If we heard in a room, from behind a curtain, a soft and harmonious instrument, should we believe that chance, without the help of any human hand, could have formed such an instrument? Should we say that the strings of a violin, for instance, had of their own accord ranged and extended themselves on a wooden frame, whose several parts had glued themselves together to form a cavity with regular apertures? Should we maintain that the bow formed without art should be pushed by the wind to touch every string so variously, and with such nice justness? What rational man could seriously entertain a doubt whether a human hand touched such an instrument with so much harmony? Would he not cry out, "It is a masterly hand that plays upon it?" Let us proceed to inculcate the same truth.
If a man should find in a desert island a fine statue of marble, he would undoubtedly immediately say, "Sure, there have been men here formerly; I perceive the workmanship of a skilful statuary; I admire with what niceness he has proportioned all the limbs of this body, in order to give them so much beauty, gracefulness, majesty, life, tenderness, motion, and action!"

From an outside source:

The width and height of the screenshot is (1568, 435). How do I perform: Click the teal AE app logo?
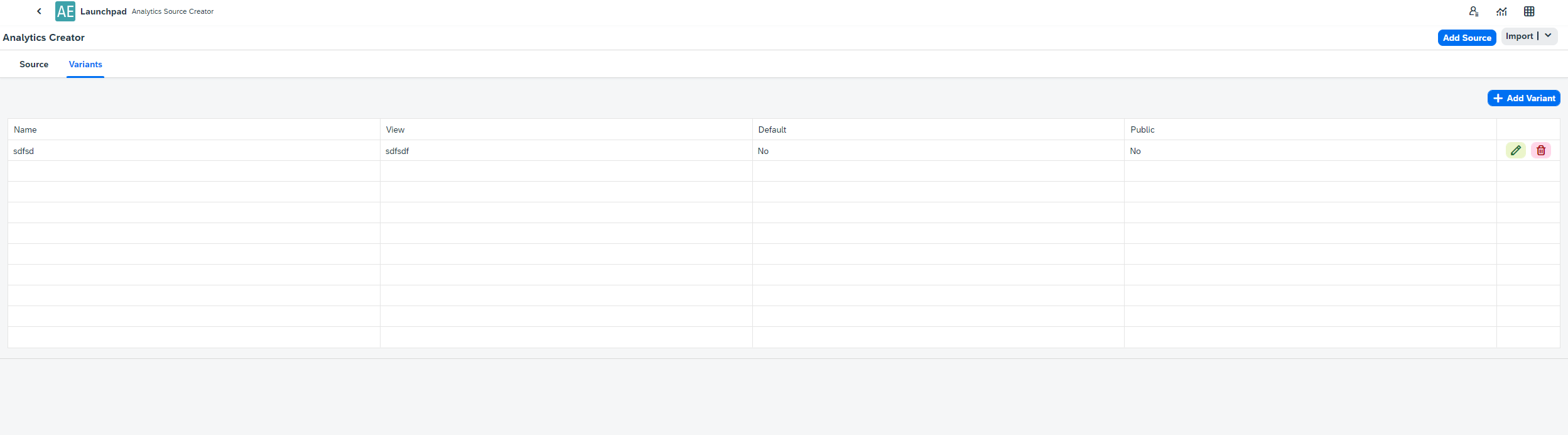pos(65,11)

What would such a man answer if anybody should tell him, "That's your mistake; a statuary never carved that figure. It is made, I confess, with an excellent gusto, and according to the rules of perfection; but yet it is chance alone made it. Among so many pieces of marble there was one that formed itself of its own accord in this manner; the rains and winds have loosened it from the mountains; a violent storm has thrown it plumb upright on this pedestal, which had prepared itself to support it in this place. It is a perfect Apollo, like that of Belvedere; a Venus that equals that of the Medicis; an Hercules, like that of Farnese. You would think, it is true, that this figure walks, lives, thinks, and is just going to speak. But, however, it is not in the least beholden to art; and it is only a blind stroke of chance that has thus so well finished and placed it."